J'aimerais connaître toutes les langues du monde, passées et présentes. Il s'agit là, certes, d'une lubie. Mes pas sont modestes, n'arriveraient jamais à explorer l'entièreté de ce labyrinthe infini de résonances. Chaque dialecte est un algorithme délicat, codé avec ses mystères et ses ineffables règles.

Créatures vivantes, elles respirent et se transforment, façonnées à travers les âges par ceux et celles qui les ont parlées et écoutées. Elles possèdent leurs nuances exquises et leurs beautés, tel un tableau impressionniste où chaque coup de pinceau ajoute une dimension nouvelle et imprévisible pouvant conduire autant à de profonds raisonnements qu'à des contradictions sans fond.

Il en va ainsi de la vie: une expérience de mélodies et d'aventures, une tour de Babel en constante reconstruction, puisque la parole est obstinée, ne s'avouera jamais vaincue, instrument de l'âme humaine et glaive pour la survie.

Notre voyage ne peut être que sans fin dans les méandres de ces couloirs lexicaux où les mots peuvent se muer en prières glorifiées, mais mal comprises, en invocations enivrantes, mais qui échouent souvent à franchir les lèvres de l'intention pour se perdre dans le brouillard de l'interprétation.

Et puis, notre langage n'est qu'une dimension dans l'arsenal de nos gestes. Notre corps possède aussi sa grammaire et ses intentions. Bien loin, sommes-nous de pouvoir comprendre le ciment qui relie nos pensées et la matière.

Cette diversité de parole cacherait-elle une vérité universelle, une essence commune se dérobant sous le voile des sonorités et des syntaxes diverses? De plus, il se cache en nous une langue que nous avons peine à décoder. Nous rêvons tous et les symboles qui y foisonnent nous échappent. Comment comprendre les autres si nous n'arrivons pas à nous inspirer de notre inconscient qui nous susurre en apparence toutes les réponses?

Dans nos rêves, les mots sont superflus, et les images et les sentiments dansent ensemble dans une compréhension muette, mais profondément ressentie. D'où proviennent ces symboles, des chants et ces récits alambiqués?

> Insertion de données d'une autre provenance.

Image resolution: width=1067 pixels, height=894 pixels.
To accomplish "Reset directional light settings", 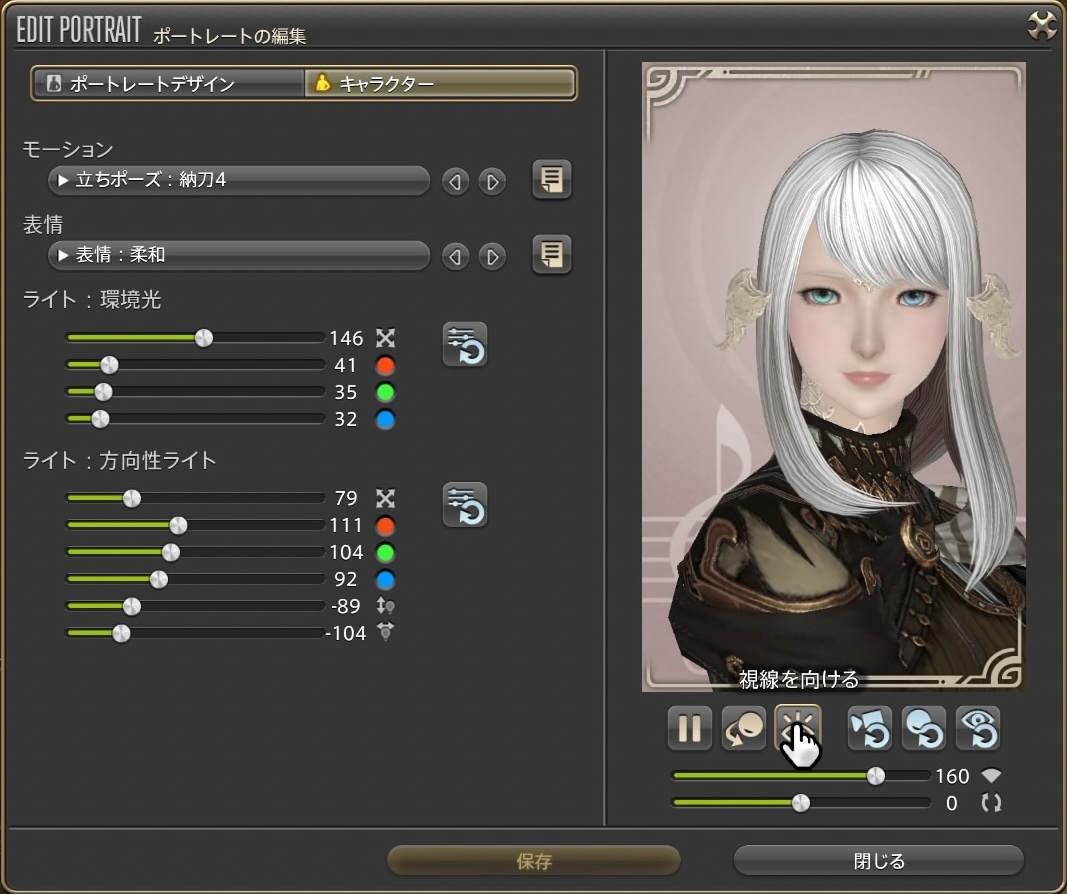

À vouloir connaître toutes les langues du monde, arriverions-nous peut-être, pas à pas, à toucher à cette réalité ultime, où les paroles ne sont plus des barrières, mais des ponts, des fenêtres à travers lesquelles nous apercevrions, même obscurément, la lumière d'une compréhension universelle. Chaque langue est un poème, un algorithme codé pour dévoiler peu à peu les contours d'un rêve partagé, celui d'une harmonie possible dans l'infinie diversité de nos voix.

Il faudrait alors réfléchir aux cauchemars qui en découlent. Et si l'harmonie souhaitée n'était elle-même qu'une de ces sempiternelles Babel à reconstruire?

Puisque la Terre semble s'essouffler de l'humanité, combien de temps nous reste-t-il pour nous entendre sur une même parole?